Department of Engineering Science Graduate School of Informatics and Engineering, The University of Electro-Communications 1-5-1 Chofugaoka, Chofu, Tokyo, 182-8585, Japan.
Chembiochem. 2022 Nov 18;23(22):e202200360. doi: 10.1002/cbic.202200360. Epub 2022 Oct 26.

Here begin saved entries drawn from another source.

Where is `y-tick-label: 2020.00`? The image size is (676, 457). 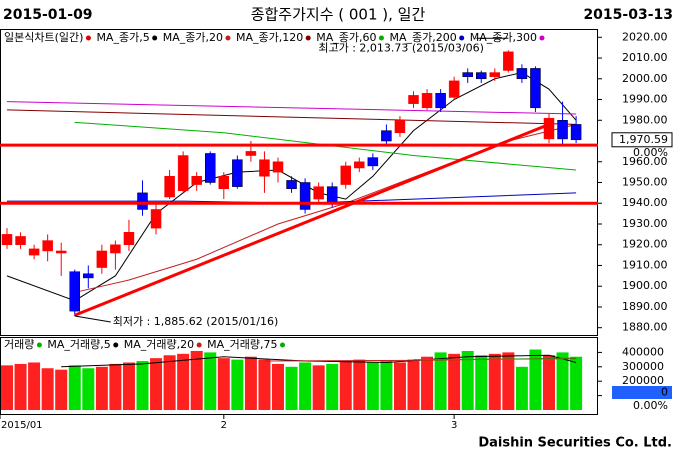 y-tick-label: 2020.00 is located at coordinates (645, 36).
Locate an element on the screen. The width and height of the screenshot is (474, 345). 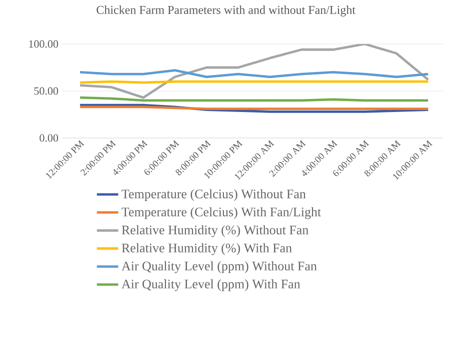
legend-label: Relative Humidity (%) With Fan is located at coordinates (207, 250).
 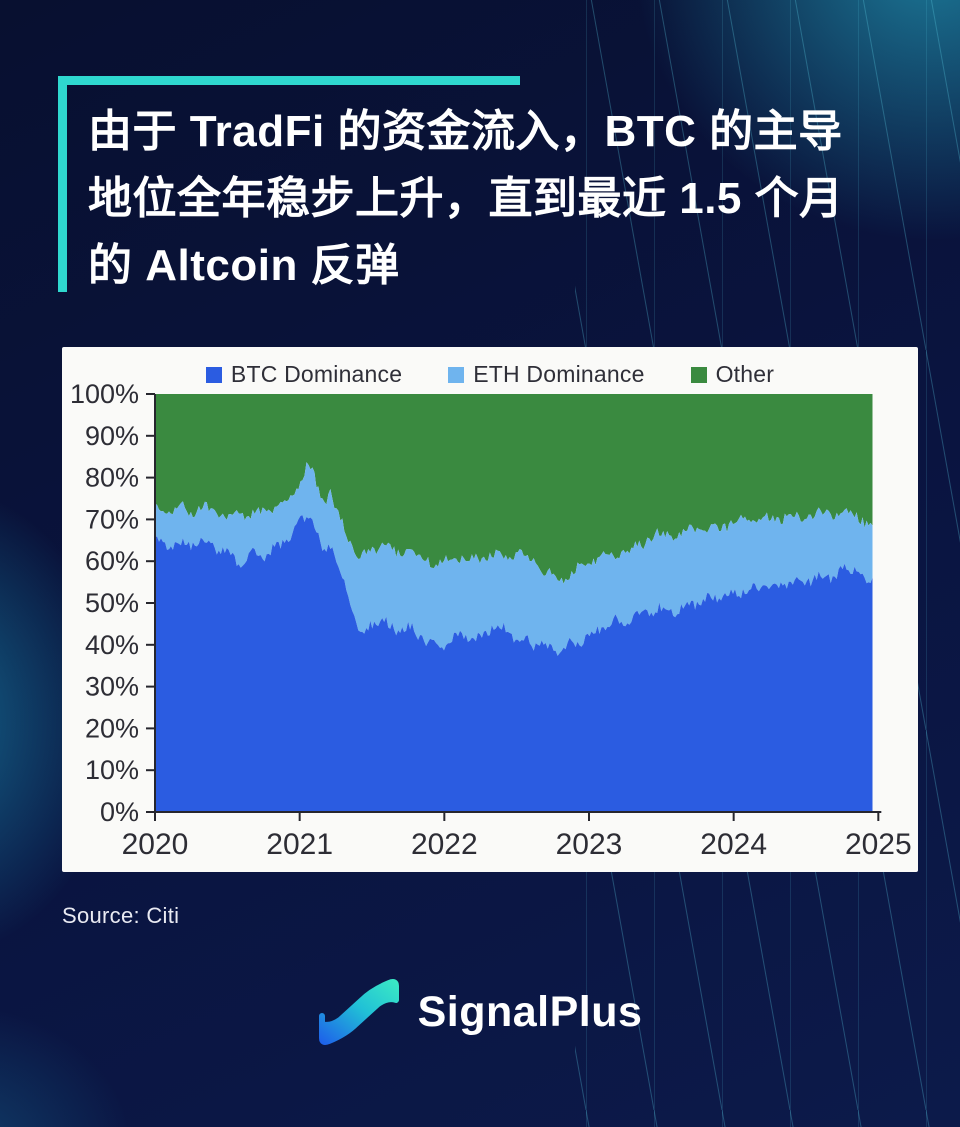 I want to click on legend-label: ETH Dominance, so click(x=559, y=374).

DNA programmable structures of various morphologies have attracted extensive attention due to their potential for materials science and biomedical applications. Here, we report the formation of micro-sized hexagons via assembly of only one pair of short double-stranded DNA in buffer-salt poly(ethylene glycol) solution. Each DNA strand had complementary bases with a two-base overhang. The procedure of heating and subsequent cooling of blunt-ended double-stranded DNA resulted in different assemblies. These results indicated that end-to-end adhesion at the terminals induced by complementary overhangs were required to construct the hexagonal DNA assemblies. The stable formation of the hexagons was highly dependent on heating temperature. In addition, concentration adjustments of DNA and poly(ethylene glycol) were essential. Circular dichroism spectral measurements and polarization microscopy observations indicated parallel alignment of double-stranded DNA in the hexagonal platelet. Self-assembled micro-sized hexagons composed of simple building blocks may have great potential for future biomedical device development.
由于其在材料科学和生物医学应用方面的潜力,各种形态的 DNA 可编程结构引起了广泛关注。在这里,我们报告了仅通过在缓冲盐聚乙二醇溶液中组装一对短双链 DNA 来形成微尺寸六边形。每条 DNA 链都具有互补碱基和两个碱基的突出端。加热和随后冷却钝端双链 DNA 的过程导致了不同的组装。这些结果表明,互补突出端在末端引起的端到端粘附对于构建六边形 DNA 组装体是必需的。六边形的稳定形成高度依赖于加热温度。此外,DNA 和聚乙二醇的浓度调整也是必不可少的。圆二色光谱测量和偏振显微镜观察表明,双链 DNA 在六边形薄片中呈平行排列。由简单结构单元组成的自组装微尺寸六边形可能在未来的生物医学设备开发中具有巨大的潜力。